=== WHAT IS REQUIRED ===
The string "button" may appear in lines of the entries below. Report how many lines hold it, with only the number.

DATA EXCERPTS START

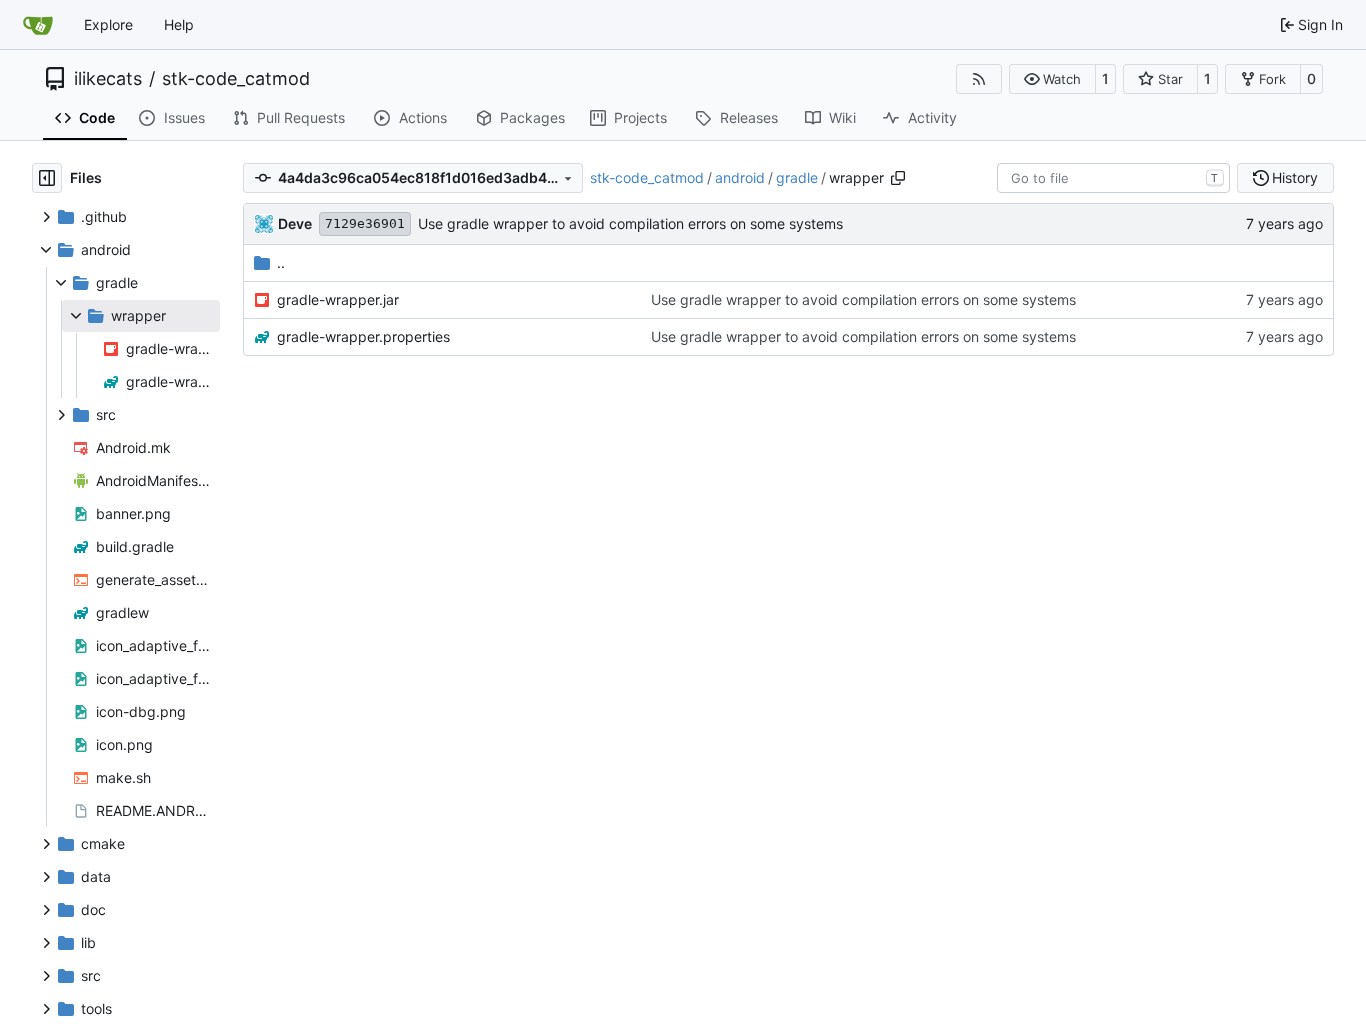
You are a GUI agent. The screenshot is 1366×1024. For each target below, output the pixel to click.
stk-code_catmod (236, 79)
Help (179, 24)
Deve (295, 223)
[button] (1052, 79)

DATA EXCERPTS END
DATA EXCERPTS START

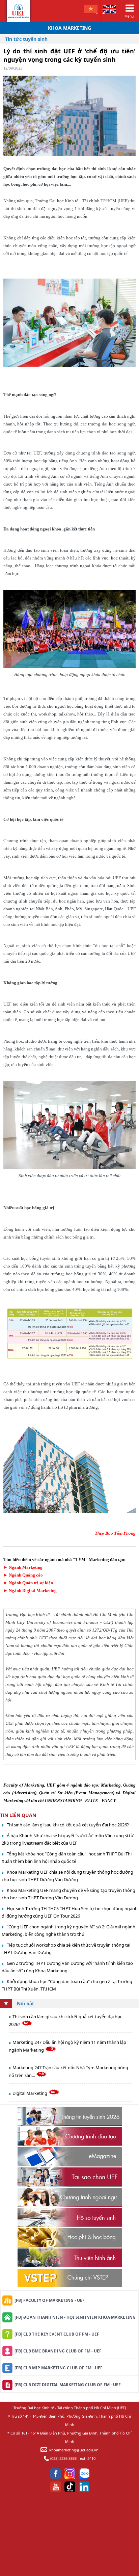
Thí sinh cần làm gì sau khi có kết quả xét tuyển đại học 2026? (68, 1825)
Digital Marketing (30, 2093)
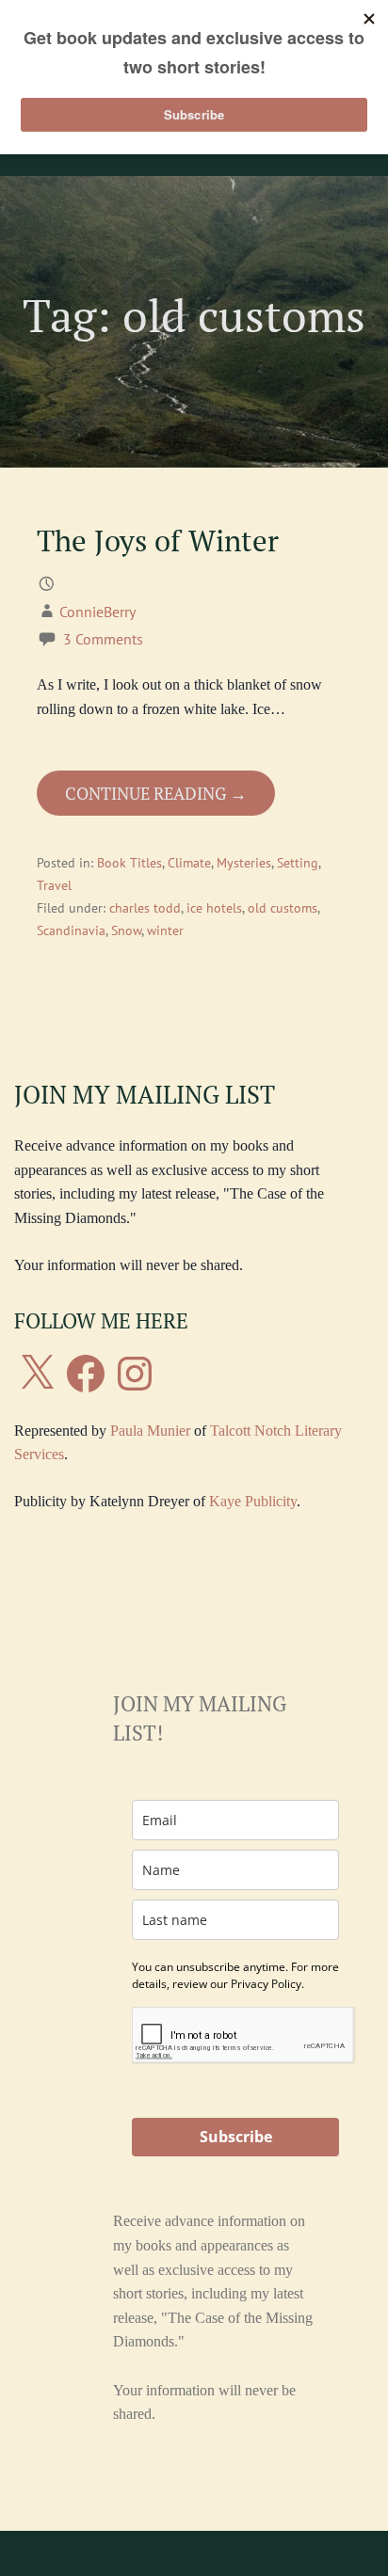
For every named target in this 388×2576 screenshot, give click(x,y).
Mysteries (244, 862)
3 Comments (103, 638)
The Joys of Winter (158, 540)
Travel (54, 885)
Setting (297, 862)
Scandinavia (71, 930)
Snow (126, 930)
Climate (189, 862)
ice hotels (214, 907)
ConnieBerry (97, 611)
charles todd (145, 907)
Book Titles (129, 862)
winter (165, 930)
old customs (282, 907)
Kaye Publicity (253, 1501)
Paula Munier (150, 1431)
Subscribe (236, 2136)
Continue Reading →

DATA EXCERPTS END
DATA EXCERPTS START

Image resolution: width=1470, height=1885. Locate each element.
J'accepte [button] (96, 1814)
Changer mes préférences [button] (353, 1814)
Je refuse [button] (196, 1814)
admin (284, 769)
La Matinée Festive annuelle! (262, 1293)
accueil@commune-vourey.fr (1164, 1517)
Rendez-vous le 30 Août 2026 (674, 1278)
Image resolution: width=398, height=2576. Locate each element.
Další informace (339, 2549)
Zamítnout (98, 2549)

DATA EXCERPTS END

=== WRITTEN SOLUTION ===
4